Open holmeso opened 2 years ago
I should add that the latest released version (78 I think) of the code was used.
where is the output file, could I have a look. I doubt they are just different in output order.
output is here: /mnt/lustre/working/genomeinfo/share/qprofiler2/threading_bug
I checked these outputs, the difference is appeared on "tags:SA:Z". The value (annotation information) seems different in almost every BAM record, so here only the top 100 tally elements are reported, they are random or FIFO. Even you run single thread mode twice, the output on this section is often slightly different.
<sequenceMetrics name="tags:XS:i" readCount="14443165">
<variableGroup name="XS" tallyCount="100+">
<!-- here only list top 100 tally element -->
<tally count="39804" value="101"/>
...
<tally count="7072316" value="others"/>
</variableGroup>
</sequenceMetrics>
In this example, the listed 100 tallies, may be slightly different, but total counts are the same.
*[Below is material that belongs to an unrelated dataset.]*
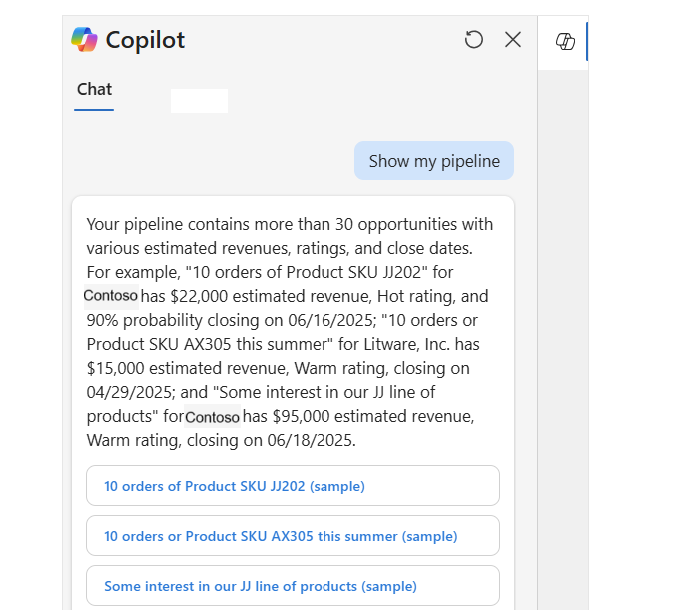This screenshot has height=610, width=692.
Task: Click the "06/18/2025" close date text
Action: tap(311, 440)
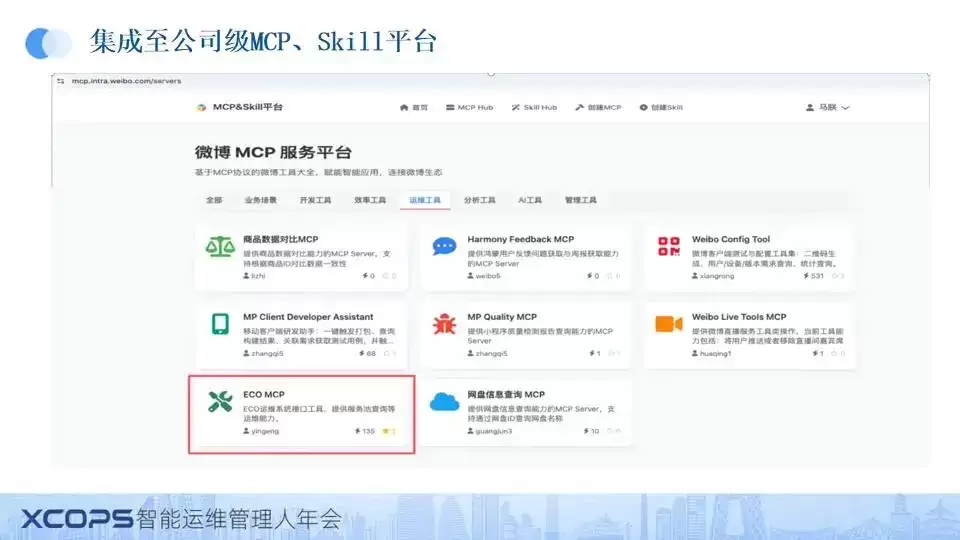
Task: Click the MP Client Developer Assistant phone icon
Action: pos(220,324)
The last row
<tally count="7072316" value="others"/>
is same to another XML file.
Even you run single thread mode twice, the output on this section is often slightly different.
Really?
I don't think we should be capturing information that can't be reliably reproduced when running the same code against the same bam many times.
When running qprofiler2 with consumer thread count set to 2 and producer thread count set to 1, different results are obtained when compared with running in single threaded mode.
To Reproduce Steps to reproduce the behavior:
Expected behavior I would expect qprofiler2 to produce the same results regardless of the threading options used.